From 1980 to 1985, Mr. Warner, as the sixth archivist of the United States, ran the archives, the depository for the nation's historical documents, from the Declaration of Independence to the Nixon tapes.
When he started the job, the archives was a division of the General Services Administration, facing severe budget and staffing cuts, and morale was low. Heads of the GSA were political appointees who did not need archival expertise and could be subject to the whims of presidents.
For example, a previous head of the agency had given President Richard M. Nixon control over access to his own White House materials. At the same time, there was a proposal to decentralize the archives and distribute them to several sites around the country, which archivists in the pre-digital age saw as a severe handicap to researchers.
Faced with all these difficulties, Mr.

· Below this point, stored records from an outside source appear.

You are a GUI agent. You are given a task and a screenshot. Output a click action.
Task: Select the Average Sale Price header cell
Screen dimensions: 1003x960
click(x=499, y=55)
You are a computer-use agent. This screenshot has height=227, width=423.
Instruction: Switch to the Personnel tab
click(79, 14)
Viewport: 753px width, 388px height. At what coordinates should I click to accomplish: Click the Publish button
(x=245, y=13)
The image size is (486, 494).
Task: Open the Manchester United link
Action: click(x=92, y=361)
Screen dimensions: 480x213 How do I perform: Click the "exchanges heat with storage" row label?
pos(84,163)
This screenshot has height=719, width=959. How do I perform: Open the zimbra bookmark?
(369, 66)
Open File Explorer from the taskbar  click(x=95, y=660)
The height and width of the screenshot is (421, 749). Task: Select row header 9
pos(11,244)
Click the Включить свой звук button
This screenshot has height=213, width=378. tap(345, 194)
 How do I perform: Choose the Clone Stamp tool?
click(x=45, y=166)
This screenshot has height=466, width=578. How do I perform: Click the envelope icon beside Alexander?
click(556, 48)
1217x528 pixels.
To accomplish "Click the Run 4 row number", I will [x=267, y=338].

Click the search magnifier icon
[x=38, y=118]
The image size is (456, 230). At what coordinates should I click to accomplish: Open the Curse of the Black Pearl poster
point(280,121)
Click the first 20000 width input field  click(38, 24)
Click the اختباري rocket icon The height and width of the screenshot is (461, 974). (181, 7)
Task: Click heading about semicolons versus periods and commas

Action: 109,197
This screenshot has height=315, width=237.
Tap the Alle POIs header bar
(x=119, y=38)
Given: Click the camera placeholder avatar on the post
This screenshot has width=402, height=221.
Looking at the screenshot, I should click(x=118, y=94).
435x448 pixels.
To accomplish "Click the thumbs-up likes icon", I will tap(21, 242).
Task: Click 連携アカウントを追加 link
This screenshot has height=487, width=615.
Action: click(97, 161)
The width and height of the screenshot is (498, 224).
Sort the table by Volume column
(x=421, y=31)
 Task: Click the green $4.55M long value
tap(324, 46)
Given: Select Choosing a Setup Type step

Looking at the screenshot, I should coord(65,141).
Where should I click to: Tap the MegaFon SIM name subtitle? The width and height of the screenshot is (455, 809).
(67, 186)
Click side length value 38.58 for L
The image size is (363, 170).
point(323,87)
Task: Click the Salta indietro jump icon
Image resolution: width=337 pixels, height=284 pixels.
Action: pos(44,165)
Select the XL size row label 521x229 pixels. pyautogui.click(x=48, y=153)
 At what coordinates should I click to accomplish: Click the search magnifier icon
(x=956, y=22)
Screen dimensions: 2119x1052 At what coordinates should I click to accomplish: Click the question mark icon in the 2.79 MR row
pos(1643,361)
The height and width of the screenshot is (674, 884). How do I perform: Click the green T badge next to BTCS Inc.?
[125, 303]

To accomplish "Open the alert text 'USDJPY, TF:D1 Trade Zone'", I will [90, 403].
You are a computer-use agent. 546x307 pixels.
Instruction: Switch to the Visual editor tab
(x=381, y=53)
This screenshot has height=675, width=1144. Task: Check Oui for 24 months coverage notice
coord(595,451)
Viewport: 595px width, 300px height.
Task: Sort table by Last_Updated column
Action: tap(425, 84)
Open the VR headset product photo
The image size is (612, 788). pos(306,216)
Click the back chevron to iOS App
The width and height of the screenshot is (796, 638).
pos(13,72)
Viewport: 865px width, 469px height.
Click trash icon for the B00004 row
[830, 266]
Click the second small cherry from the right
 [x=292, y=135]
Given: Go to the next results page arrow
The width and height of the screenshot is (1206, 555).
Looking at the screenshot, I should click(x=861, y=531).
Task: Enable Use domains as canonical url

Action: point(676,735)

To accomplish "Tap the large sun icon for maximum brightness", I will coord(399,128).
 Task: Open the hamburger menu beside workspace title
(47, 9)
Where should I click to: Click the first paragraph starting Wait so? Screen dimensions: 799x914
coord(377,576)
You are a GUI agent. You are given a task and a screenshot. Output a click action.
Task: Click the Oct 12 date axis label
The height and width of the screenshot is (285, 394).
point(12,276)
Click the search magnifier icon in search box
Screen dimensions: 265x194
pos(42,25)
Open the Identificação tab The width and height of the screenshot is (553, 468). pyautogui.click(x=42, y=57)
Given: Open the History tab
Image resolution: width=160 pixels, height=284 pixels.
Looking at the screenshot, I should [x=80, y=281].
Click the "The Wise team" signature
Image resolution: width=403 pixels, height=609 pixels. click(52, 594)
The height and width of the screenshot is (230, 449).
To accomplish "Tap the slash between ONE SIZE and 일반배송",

Warner sought to turn his institution into an independent federal agency, capable of requesting its own budget from Congress, rather than relying on executive-branch decisions. The archives, founded in 1934, had been part of the GSA since 1949.
"He mobilized groups behind the scenes," the current U.S. archivist, Allen Weinstein, said of Mr. Warner.
"He was an informal but passionate advocate for the independence of the archives," uniting members of Congress, journalists, and other people in Washington to push for independence, Weinstein continued.
Legislation turned the archives into the National Archives and Records Administration, and Mr. Warner retired from government service two weeks after it officially became a separate agency April 1, 1985.